Day 6

Tuesday, September 21, 2010;
Spongebob never fails to make me smile :)
Five groups of people who mean a lot
>Parents
>Bestest Best Friend aka My Arab Brother, Hanan
>Girlfriends, Ling and Ting
>Good and trusted friends :)
>Rest of the family, minus the paternals
"Mathematics may not teach us how to inhale oxygen and exhale carbon dioxide, or to love a friend and forgive an enemy. But it gives us every reason to hope that every problem has a solution"
-But what if I can't even solve a Math problem? Does that mean that I'm doomed for failure in life?
Today has got to be the most depressing day of my life. Got back Maths P1 results and it's shitty, I failed, with a U grade.. And the reason why I am utmost upset this time round is due to the fact that I actually tried really hard for it.. And we're so close to A levels already yet I'm still performing like this.. I can still pass Maths overall but that would mean that I have to score a lot better for P2.. Like Mrs Koh once said, I'm neither here nor there.. Not a failure nor an outstanding student so the teachers won't pay much attention to me so all I need to do is to practice more on my own.. True, but when I get such a result, damn, mood gone.. Weather's not helping either.. What is wrong with the weather these days? It's either too extremely warm or humid.. Eitherways, doesnt help..

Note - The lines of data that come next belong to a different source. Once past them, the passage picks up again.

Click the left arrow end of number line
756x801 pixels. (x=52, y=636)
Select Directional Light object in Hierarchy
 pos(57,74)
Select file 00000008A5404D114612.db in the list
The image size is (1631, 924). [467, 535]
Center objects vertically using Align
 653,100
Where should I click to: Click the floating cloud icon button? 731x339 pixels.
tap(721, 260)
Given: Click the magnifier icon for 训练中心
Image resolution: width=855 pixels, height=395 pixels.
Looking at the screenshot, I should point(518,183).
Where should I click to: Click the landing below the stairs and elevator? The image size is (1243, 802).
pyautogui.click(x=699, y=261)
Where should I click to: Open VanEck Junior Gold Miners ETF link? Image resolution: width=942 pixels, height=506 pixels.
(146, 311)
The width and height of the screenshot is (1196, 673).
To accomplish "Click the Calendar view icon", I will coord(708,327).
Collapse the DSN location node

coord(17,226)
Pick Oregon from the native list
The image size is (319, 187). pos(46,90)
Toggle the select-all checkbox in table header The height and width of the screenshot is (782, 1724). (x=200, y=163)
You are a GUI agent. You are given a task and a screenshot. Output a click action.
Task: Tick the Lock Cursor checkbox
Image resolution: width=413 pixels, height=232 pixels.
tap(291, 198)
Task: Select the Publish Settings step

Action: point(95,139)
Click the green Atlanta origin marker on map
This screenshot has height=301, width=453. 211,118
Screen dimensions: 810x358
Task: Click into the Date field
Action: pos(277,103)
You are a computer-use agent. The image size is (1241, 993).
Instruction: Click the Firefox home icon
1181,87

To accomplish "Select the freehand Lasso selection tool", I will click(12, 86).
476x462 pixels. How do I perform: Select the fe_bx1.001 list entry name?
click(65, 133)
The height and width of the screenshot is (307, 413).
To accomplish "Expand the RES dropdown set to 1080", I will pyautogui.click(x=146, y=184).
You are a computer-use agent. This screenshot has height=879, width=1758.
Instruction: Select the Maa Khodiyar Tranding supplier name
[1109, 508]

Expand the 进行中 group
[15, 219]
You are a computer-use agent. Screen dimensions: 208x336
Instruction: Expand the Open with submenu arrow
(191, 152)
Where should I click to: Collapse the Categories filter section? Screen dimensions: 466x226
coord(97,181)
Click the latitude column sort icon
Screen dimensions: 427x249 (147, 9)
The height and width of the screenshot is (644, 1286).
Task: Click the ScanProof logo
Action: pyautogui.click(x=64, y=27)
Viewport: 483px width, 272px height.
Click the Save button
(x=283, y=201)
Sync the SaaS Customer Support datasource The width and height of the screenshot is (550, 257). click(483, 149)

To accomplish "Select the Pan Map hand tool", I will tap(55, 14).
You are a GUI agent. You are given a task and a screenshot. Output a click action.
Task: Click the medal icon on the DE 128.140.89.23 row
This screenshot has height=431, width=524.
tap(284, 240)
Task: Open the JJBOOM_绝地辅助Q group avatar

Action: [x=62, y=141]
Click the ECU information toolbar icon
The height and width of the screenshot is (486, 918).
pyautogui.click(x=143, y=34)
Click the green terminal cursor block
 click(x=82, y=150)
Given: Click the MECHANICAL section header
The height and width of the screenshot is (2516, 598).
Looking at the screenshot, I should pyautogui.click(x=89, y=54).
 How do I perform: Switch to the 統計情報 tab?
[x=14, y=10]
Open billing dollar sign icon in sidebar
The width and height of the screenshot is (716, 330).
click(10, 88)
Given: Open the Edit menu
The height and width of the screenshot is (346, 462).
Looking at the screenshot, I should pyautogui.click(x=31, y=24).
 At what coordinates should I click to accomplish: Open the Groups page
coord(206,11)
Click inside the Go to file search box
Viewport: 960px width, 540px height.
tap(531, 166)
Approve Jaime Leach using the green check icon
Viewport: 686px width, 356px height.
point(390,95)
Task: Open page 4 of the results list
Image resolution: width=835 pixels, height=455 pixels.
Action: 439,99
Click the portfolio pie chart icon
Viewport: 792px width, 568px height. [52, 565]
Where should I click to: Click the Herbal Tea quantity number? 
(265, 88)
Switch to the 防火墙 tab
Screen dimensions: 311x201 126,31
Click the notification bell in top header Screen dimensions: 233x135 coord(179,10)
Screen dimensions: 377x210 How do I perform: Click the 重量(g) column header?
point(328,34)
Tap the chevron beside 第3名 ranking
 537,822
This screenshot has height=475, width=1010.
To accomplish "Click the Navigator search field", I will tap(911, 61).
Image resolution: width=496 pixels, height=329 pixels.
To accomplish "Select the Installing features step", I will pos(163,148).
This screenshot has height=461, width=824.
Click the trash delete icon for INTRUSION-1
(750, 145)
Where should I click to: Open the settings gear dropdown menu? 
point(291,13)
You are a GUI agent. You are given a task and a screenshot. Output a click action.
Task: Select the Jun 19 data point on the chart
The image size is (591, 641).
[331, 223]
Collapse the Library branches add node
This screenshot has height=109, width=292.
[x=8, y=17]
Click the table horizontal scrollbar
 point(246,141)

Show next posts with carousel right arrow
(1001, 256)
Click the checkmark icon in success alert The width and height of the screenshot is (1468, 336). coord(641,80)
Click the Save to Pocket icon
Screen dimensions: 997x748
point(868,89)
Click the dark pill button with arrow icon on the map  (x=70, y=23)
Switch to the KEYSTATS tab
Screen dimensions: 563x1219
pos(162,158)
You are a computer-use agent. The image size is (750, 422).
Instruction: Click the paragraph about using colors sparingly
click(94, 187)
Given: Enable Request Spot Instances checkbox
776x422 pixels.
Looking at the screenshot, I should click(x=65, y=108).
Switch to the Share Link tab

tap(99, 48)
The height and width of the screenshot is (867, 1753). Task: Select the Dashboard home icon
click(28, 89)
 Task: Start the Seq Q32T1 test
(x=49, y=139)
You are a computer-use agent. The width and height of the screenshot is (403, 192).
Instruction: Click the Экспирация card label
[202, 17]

Bleargh, MOE should give me a PE test.. I think I'll do really well for it.. I just do better at picking up sports than my studies.. WTF is up with me? I have this sucky feeling that all my other subjects are gonna be the same.. Even Chem.. So what if I'm the most improved kid in class for Chem? I know that I screwed P2 up.. So I'm as good as dead.. Prolly just borderline passed it.. Besides, cohort remarks have been bad, really bad! *sighs*
Perhaps, I am as far a feeling beyond demoralised.